## What this task involves
Copy out, word for word, every line from the one containing "How do I perform: Click the map" down to the one containing "point(282,35)", both included.

## Records to process

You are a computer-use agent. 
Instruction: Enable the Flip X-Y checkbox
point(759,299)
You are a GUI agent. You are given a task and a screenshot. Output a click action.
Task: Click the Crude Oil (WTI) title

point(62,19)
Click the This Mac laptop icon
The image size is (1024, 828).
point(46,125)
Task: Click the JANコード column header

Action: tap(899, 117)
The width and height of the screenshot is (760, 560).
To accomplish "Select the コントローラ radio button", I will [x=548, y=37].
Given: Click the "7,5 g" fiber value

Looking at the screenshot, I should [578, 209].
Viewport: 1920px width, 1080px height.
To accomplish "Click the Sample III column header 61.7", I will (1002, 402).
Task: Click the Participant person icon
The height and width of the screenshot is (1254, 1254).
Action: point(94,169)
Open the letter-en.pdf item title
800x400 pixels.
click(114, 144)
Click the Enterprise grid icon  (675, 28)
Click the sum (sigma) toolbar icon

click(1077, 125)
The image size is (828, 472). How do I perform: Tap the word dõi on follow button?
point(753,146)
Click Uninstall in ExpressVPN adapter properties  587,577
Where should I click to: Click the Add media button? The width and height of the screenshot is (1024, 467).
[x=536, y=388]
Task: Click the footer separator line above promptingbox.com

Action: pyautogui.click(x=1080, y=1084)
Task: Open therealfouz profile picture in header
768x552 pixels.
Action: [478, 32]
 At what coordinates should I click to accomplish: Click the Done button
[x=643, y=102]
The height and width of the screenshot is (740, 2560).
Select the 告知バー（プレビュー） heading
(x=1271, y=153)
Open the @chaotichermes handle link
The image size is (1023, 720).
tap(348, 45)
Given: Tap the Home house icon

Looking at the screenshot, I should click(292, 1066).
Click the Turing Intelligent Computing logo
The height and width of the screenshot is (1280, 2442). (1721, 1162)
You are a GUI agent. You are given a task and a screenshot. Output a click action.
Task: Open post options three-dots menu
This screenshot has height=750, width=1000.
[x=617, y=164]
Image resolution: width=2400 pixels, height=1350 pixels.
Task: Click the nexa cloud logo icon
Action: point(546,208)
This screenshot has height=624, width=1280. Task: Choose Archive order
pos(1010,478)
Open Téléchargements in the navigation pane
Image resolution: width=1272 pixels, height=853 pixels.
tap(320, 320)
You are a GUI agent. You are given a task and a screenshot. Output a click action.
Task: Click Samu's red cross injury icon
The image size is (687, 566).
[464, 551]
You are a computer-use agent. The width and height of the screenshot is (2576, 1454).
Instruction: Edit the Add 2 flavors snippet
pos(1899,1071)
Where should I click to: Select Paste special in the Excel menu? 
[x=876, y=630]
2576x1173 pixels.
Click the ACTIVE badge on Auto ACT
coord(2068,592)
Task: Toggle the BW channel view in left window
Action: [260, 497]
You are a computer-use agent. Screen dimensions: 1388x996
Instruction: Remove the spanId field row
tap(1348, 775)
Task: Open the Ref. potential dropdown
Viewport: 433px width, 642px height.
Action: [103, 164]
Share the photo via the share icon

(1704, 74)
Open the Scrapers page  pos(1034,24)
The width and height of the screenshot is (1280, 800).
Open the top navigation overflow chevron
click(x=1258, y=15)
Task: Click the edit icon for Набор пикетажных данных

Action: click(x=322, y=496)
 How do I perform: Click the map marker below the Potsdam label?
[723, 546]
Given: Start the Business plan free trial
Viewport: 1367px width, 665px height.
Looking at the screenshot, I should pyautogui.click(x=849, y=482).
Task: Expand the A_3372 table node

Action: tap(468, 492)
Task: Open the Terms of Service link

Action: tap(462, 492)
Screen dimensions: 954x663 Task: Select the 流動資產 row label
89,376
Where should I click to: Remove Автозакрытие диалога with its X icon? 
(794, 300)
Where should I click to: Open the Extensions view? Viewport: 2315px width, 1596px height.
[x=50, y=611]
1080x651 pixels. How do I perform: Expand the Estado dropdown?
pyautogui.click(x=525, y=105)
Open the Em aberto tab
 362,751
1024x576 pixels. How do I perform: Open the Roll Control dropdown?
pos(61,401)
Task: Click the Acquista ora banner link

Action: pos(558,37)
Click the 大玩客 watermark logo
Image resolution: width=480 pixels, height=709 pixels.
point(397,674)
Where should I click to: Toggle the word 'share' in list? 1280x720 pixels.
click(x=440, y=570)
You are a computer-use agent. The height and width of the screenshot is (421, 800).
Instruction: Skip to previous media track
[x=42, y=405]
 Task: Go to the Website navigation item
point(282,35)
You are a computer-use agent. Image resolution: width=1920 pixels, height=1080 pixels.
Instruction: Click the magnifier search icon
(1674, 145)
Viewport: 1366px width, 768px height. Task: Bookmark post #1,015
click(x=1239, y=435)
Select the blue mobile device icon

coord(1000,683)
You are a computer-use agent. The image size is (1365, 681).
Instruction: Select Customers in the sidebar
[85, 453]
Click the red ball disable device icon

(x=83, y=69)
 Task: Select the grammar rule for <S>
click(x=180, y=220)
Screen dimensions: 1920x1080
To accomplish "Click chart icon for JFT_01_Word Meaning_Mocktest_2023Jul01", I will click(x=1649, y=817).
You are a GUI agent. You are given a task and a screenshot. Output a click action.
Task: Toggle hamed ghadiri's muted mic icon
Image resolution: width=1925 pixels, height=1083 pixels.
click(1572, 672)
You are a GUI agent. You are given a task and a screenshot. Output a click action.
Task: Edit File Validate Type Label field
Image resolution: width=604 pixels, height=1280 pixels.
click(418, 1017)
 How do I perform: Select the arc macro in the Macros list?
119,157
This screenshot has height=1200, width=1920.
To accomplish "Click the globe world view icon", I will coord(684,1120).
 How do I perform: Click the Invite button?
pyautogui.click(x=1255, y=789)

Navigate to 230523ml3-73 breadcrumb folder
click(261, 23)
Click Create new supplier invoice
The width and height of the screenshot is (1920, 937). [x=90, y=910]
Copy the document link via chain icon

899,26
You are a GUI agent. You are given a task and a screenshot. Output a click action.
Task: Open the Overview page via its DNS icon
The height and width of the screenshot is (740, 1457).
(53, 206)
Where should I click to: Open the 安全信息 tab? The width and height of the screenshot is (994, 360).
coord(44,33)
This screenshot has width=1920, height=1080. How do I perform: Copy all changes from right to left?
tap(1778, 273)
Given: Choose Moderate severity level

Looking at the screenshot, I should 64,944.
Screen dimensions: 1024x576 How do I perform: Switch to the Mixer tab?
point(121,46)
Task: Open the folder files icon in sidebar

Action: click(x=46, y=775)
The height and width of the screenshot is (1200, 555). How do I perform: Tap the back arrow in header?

## The solution
 How do I perform: Click the map marker below the Potsdam label?
[723, 546]
Given: Start the Business plan free trial
Viewport: 1367px width, 665px height.
Looking at the screenshot, I should pyautogui.click(x=849, y=482).
Task: Expand the A_3372 table node

Action: tap(468, 492)
Task: Open the Terms of Service link

Action: tap(462, 492)
Screen dimensions: 954x663 Task: Select the 流動資產 row label
89,376
Where should I click to: Remove Автозакрытие диалога with its X icon? 
(794, 300)
Where should I click to: Open the Extensions view? Viewport: 2315px width, 1596px height.
[x=50, y=611]
1080x651 pixels. How do I perform: Expand the Estado dropdown?
pyautogui.click(x=525, y=105)
Open the Em aberto tab
 362,751
1024x576 pixels. How do I perform: Open the Roll Control dropdown?
pos(61,401)
Task: Click the Acquista ora banner link

Action: pos(558,37)
Click the 大玩客 watermark logo
Image resolution: width=480 pixels, height=709 pixels.
point(397,674)
Where should I click to: Toggle the word 'share' in list? 1280x720 pixels.
click(x=440, y=570)
You are a computer-use agent. The height and width of the screenshot is (421, 800).
Instruction: Skip to previous media track
[x=42, y=405]
 Task: Go to the Website navigation item
point(282,35)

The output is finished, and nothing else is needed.